WHAT THE TASK REQUIRES
With pictures left out, set down exactly the lines that begin at the one containing "Viewport: 532px width, 386px" and end with the last line of the entries below.

Dataset items
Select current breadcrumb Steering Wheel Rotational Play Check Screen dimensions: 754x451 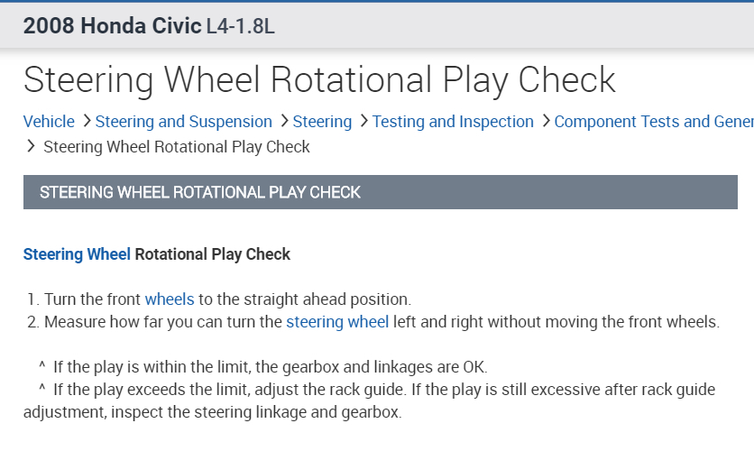[x=177, y=147]
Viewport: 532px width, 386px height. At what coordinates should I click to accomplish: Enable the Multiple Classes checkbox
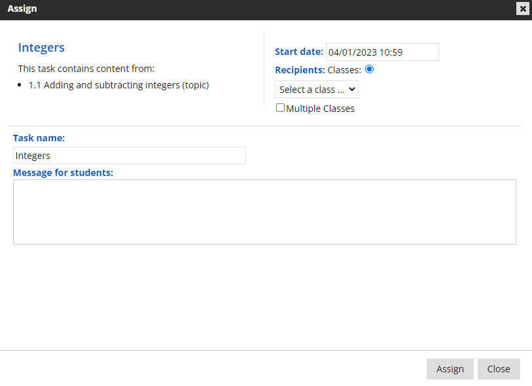coord(280,108)
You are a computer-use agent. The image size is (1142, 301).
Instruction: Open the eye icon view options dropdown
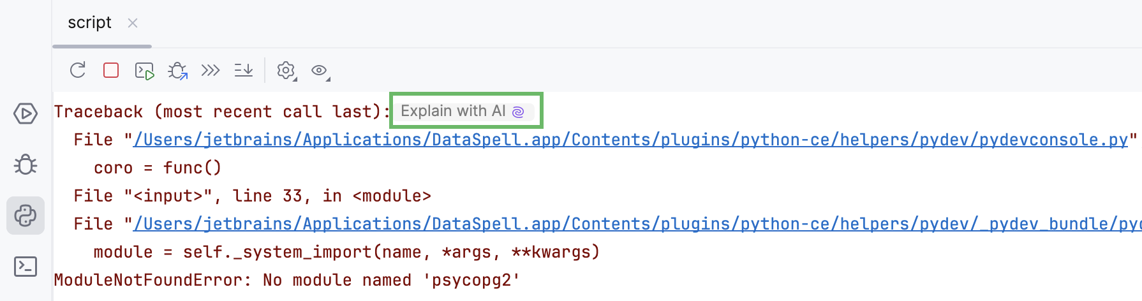(x=320, y=71)
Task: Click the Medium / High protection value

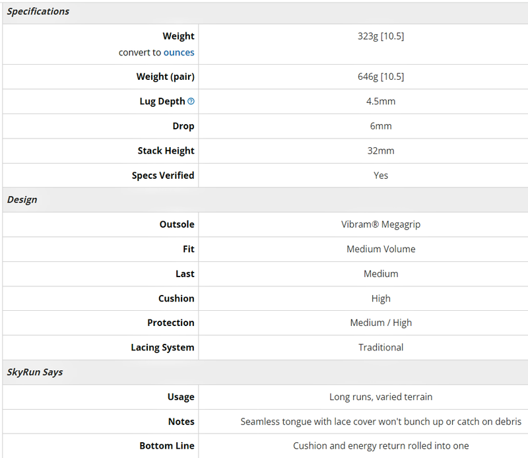Action: [x=381, y=323]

RESULT OF THE EXERCISE
Viewport: 532px width, 386px height. At what coordinates should I click to accomplish: Enable the Multiple Classes checkbox
coord(280,108)
You are a computer-use agent. The image size is (1142, 301).
Instruction: Open the eye icon view options dropdown
(x=320, y=71)
Task: Click the Medium / High protection value

Action: [x=381, y=323]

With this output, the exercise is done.